# Free Batteries at Harbor Freight



## Diabolik (Apr 10, 2006)

Here's a link to the printable coupon.  http://widgets.harborfreight.com/wswidgets/common/displayCoupon.do?week=3215&campaign=b&page=freebatteries.html&cust=60203135055&keycode=1021&single=true&main=true&utm_medium=email&utm_campaign=3215b&utm_source=1021&cid=mEmail_s1021_c3215bhttp://widgets.harborfreight.com/wswidgets/common/displayCoupon.do?week=3215&campaign=b&page=freebatteries.html&cust=60203135055&keycode=1021&single=true&main=true&utm_medium=email&utm_campaign=3215b&utm_source=1021&cid=mEmail_s1021_c3215b


----------



## theric85 (Feb 23, 2014)

those batteries are terrible. ive bought them for my digital camera in the past and got 1 picture per every set of batteries i put in it.


----------



## Screaming Demons (Sep 15, 2008)

Digital cameras are hard on batteries. I used these AAs in my animatronics on Halloween night last year and they worked fine.


----------



## kmeyer1313 (Jan 25, 2012)

For the coupon, it's free with a purchase of $4.99 or more - yes, it's in the smaller-than-life fine print....we keep magnifying glasses at our front end for just this purpose! lol Remember, you don't have to print them out if you can show the coupon numbers under the bar code on your smartphone (we have to key them in). 

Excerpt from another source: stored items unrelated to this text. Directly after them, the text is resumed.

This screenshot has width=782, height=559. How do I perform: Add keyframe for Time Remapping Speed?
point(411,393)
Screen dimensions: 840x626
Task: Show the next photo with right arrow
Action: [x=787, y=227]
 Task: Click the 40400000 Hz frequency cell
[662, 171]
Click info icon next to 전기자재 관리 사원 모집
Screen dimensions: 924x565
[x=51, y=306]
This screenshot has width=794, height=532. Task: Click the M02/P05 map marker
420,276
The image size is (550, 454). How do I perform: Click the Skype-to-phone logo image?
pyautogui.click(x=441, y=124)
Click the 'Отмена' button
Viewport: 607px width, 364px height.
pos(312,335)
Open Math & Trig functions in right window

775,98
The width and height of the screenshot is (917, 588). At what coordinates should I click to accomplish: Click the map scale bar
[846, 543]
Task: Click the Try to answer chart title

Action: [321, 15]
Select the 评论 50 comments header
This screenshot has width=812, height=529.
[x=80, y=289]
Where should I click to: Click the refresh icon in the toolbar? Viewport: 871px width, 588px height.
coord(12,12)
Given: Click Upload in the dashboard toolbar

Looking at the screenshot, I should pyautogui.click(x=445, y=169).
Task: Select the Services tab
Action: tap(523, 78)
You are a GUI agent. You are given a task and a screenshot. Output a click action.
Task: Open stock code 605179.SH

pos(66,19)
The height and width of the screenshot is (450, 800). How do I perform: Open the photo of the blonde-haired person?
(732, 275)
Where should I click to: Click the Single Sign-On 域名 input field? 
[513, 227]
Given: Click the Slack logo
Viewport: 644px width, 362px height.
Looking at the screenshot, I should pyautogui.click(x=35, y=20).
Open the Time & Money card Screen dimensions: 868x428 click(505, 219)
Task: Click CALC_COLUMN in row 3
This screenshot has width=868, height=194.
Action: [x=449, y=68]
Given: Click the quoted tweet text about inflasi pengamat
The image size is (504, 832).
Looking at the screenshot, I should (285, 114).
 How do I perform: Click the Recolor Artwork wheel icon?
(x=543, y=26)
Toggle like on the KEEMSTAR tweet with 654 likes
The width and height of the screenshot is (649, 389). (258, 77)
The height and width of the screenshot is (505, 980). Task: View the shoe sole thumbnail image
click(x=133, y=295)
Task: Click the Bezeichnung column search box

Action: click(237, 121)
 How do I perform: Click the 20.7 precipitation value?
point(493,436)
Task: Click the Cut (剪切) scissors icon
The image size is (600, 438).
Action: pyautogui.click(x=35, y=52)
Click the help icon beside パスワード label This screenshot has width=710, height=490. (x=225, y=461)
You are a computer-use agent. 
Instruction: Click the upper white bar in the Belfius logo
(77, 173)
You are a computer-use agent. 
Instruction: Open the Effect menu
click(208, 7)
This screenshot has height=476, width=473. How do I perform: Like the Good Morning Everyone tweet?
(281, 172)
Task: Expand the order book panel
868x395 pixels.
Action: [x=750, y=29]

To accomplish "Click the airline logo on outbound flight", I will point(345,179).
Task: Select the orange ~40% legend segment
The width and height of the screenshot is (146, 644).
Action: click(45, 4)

Theric85, I would agree that they're not good for digital cameras - Energizer makes a line of batteries specifically for digital cameras, handheld games, & the like, which is what I use for our digital camera (I'm out of them at the moment, but they're blue-silver in color) - but for everyday stuff around the house, they're all right - y'know, remotes, toys, animatronics, smoke detectors, etc.


----------